Dr. Grande: Kudos to what you are doing with UNITE. Real-world data will help fine-tune our understanding of the EVITA population and identify patients who might not be ideal candidates for EV, whether used alone or with pembrolizumab (pembro). An important aspect of the EVITA criteria is identifying this population. Given the high activity of EV/pembro, nobody is brave enough to compare their drug or combination against it. We will not see any prospective phase 2 or 3 trials comparing EV/pembro to other treatments. Defining the EVITA population might open the door for less active but better-tolerated drugs or combinations for patients not suitable for EV/pembro.

Having criteria to identify these patients is crucial for development. It is also beneficial for community practitioners, who might not have extensive experience with EV. They need fixed rules to identify patients at risk of toxicity. Experience with the drug shows that neuropathy can significantly impact quality of life, skin toxicity can be severe in a small percentage of patients, and glucose control is critical to avoid severe hyperglycemia. These insights might not be as evident to community practitioners who treat only a few patients each year. Providing them with clear rules to identify the EVITA-positive population is helpful. Chemotherapy followed by avelumab or chemotherapy with gemcitabine and cisplatin plus nivolumab are good alternatives. Sequential strategies like chemotherapy followed by maintenance therapy and then EV for second or third-line treatment are also worth considering.

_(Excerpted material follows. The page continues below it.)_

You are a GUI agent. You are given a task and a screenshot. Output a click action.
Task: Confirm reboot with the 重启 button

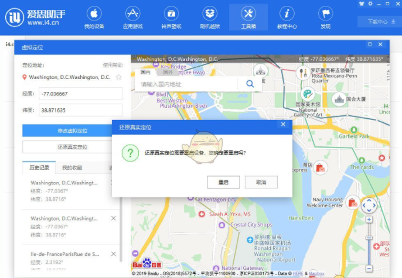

Dr. Nizam: I agree, especially regarding the importance of selecting therapies with toxicity and quality of life in mind. This is crucial for community practitioners who may not specialize in bladder, kidney, prostate, and testicular cancers like we do, given that EV is not approved for other cancers at this time.

Dr. Grande: Do you know the exact number of centers participating in the UNITE study?

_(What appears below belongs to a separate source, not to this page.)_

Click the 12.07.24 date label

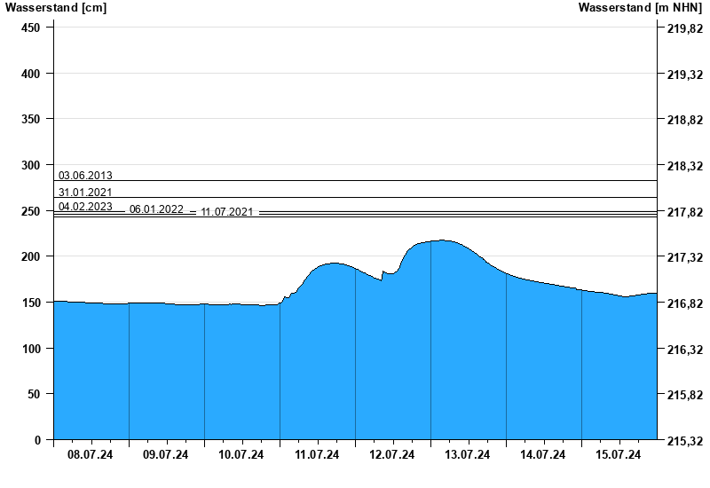click(392, 455)
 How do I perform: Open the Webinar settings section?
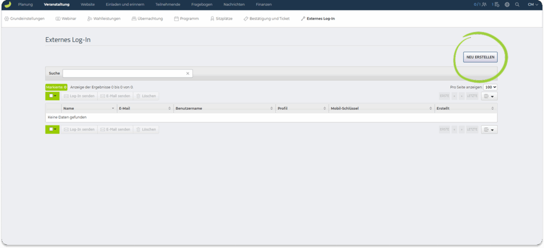pyautogui.click(x=65, y=19)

Dr. Nizam: We currently have 17 sites, all in the US.

Dr. Grande: How many patients were treated with EV?

Dr. Nizam: All the patients in the study were treated with EV. We have around 800 patients in the database, all from major academic centers.

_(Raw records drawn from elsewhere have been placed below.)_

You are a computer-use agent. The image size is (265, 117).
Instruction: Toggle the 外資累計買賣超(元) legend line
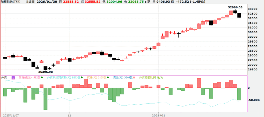pyautogui.click(x=58, y=78)
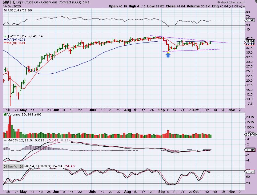The width and height of the screenshot is (257, 195).
Task: Click the 0.016 MACD value tag
Action: (249, 150)
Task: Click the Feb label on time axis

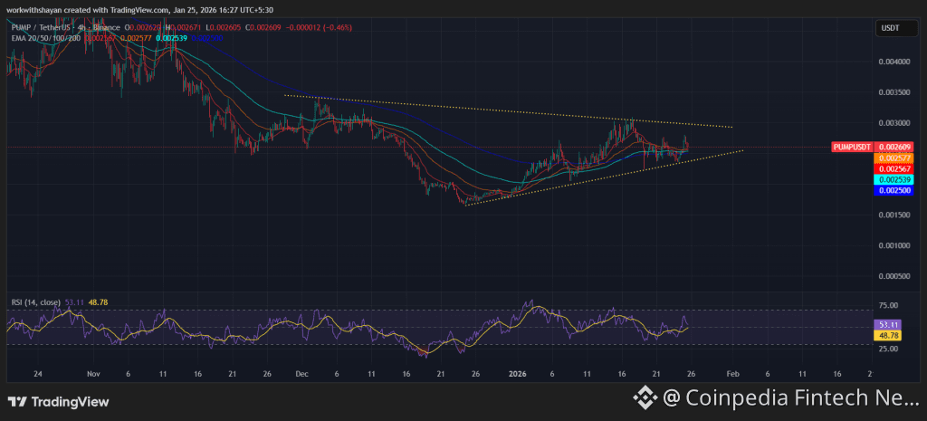Action: 733,373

Dr. Grande: In Spain, and likely in US community centers, access to EV is limited, partly due to cost and partly due to the lack of physician experience. Most sites in Spain treat no more than 1 to 4 patients per center, which is not enough to become experts in managing EV toxicity.

Dr. Nizam: Multi-institutional collaborations are crucial as we develop new therapies in urothelial cancer. Dr. Vadim Koshkin deserves commendation for his efforts. We have gathered significant data to complement clinical trial data. Managing toxicity is challenging with retrospective data, but in the absence of other data, especially for populations excluded from clinical trials, it helps augment our understanding.